Bruno Dumézil démontre avec brio que le royaume de Clovis est un empire, dont le succès repose sur le consensus, des règles dynastiques souples et un art du gouvernement adapté aux territoires.

Les Mérovingiens et, plus largement, les premiers siècles du Moyen Âge reviennent à la mode auprès du grand public. Bruno Dumézil, spécialiste reconnu de la période, professeur à Sorbonne Université et auteur de nombreux ouvrages, propose une nouvelle lecture de l’histoire politique de la dynastie qui règne entre les dernières décennies du Ve et le milieu du VIIIe siècle. L’hypothèse est séduisante, voire provocante : entre la fin de l’Empire romain en 476 et l’Empire carolingien proclamé en 800, il y aurait eu un autre empire, l’Empire mérovingien. Sans en porter le nom, le regnum Francorum – ou royaume des Francs, comme les auteurs contemporains nomment cette entité politique, sans la définir – serait un empire de fait car il en réunirait la plupart des caractéristiques.

Rois et royaumes mérovingiens

Cette problématique impériale n’est pas la seule à renouveler en profondeur notre compréhension de ce que fut le royaume des Francs. L’idée centrale de Bruno Dumézil, qu’il démontre à plusieurs reprises de manière convaincante, c’est que la royauté mérovingienne tient seulement par le consensus entre le roi et ses principaux fidèles, qu’on appelle les leudes. Comment sinon expliquer la longévité de cette dynastie, alors que les autres royaumes barbares sont marqués par une grande instabilité du pouvoir royal ? Cela est d’autant plus surprenant que les Francs sont plutôt marginaux dans les premières décennies qui suivent la mise en place des royautés barbares. Les regards des chroniqueurs et des ambassadeurs byzantins sont plutôt tournés vers les Wisigoths puis vers les Ostrogoths, menés par le puissant roi Théodoric. La constitution d’un royaume franc pérenne autour de Clovis n’a donc rien d’inéluctable et la montée en puissance du Mérovingien est loin d’être irrésistible. C’est seulement en 507, après la grande victoire de Clovis contre les Wisigoths dans le Poitou, à Vouillé, que les Francs commencent à être pris au sérieux par leurs voisins.

▶ [TÂCHES À RÉALISER]:
1. Relevez, dans l'ordre où elles apparaissent, toutes les années écrites en chiffres dans le texte sur le royaume des Francs.
2. Réécrivez tout ce qui va de « Bruno Dumézil démontre » jusqu'à « adapté aux territoires. » dans le texte sur le royaume des Francs, en mettant « talent » à la place de « brio ».

▶ [CONTENU DES DONNÉES]:
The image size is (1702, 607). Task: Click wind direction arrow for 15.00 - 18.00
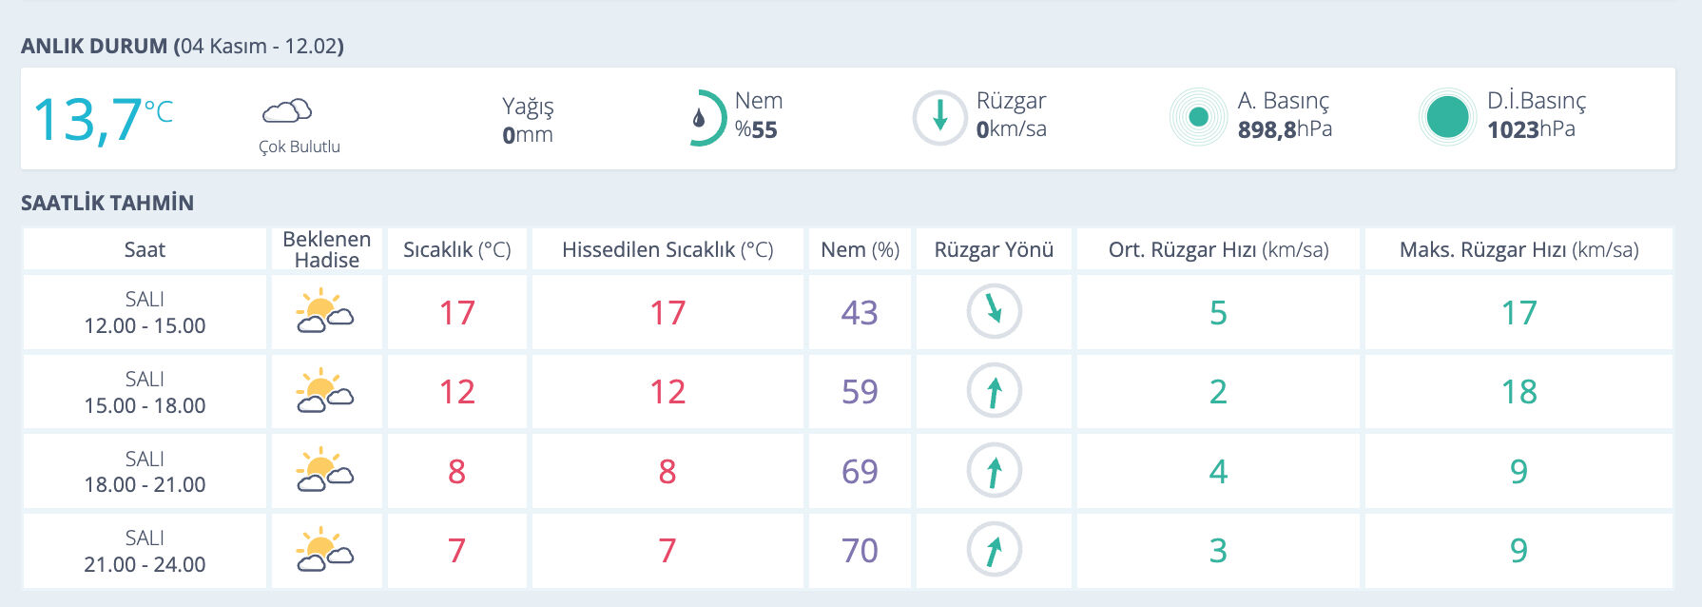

▶ [RÉPONSES RÉDIGÉES]:
1. 476, 800, 507

2.
Bruno Dumézil démontre avec talent que le royaume de Clovis est un empire, dont le succès repose sur le consensus, des règles dynastiques souples et un art du gouvernement adapté aux territoires.